About the job
About Liquid AI
Originating from MIT CSAIL, Liquid AI specializes in the development of general-purpose AI systems designed to operate seamlessly across various platforms, including data center accelerators and on-device hardware. Our focus is on delivering low latency, efficient memory usage, privacy, and reliability. We collaborate with organizations in diverse sectors such as consumer electronics, automotive, life sciences, and financial services. As we experience rapid growth, we seek outstanding talent to join our mission.
The Opportunity
The Training Infrastructure team is at the forefront of building the distributed systems that empower our next-generation Liquid Foundation Models. As our operations expand, we aim to innovate, implement, and enhance the infrastructure crucial for large-scale training.
This role is centered around high ownership of training systems, emphasizing runtime, performance, and reliability rather than a typical platform or SRE function. You will collaborate within a small, agile team, creating vital systems from the ground up instead of working with pre-existing infrastructure.
While San Francisco and Boston are preferred, we are open to other locations.
What We're Looking For
We are seeking an individual who:
- Embraces the complexity of distributed systems: Our team is dedicated to maintaining stability during extensive training runs, troubleshooting training failures across GPU clusters, and enhancing overall performance.
- Is passionate about building: We value team members who take pride in developing robust, efficient, and reliable infrastructure.
- Excels in uncertain environments: Our systems are designed to support evolving model architectures.
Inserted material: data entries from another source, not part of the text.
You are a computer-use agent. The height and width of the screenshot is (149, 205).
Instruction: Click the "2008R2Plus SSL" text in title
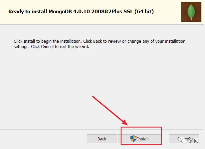tap(112, 12)
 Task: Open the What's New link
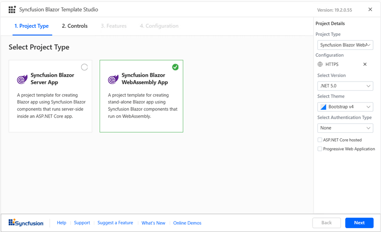point(153,223)
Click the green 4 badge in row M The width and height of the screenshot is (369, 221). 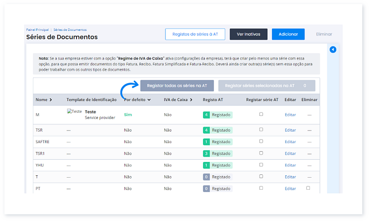click(206, 114)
You will be making decisions based on incomplete information and rapidly iterating.
- Aligns with team goals and delivers results: The best engineers on our team align with collective priorities while providing data-driven feedback when challenges arise.
The Work
- Design and develop core systems that ensure quick and reliable large training runs.
- Create scalable distributed training infrastructure for GPU clusters.
- Implement and refine parallelism and sharding strategies for evolving architectures.
- Optimize distributed efficiency through topology-aware collectives, communication/compute overlap, and straggler mitigation.
- Develop data loading systems to eliminate I/O bottlenecks for multimodal datasets.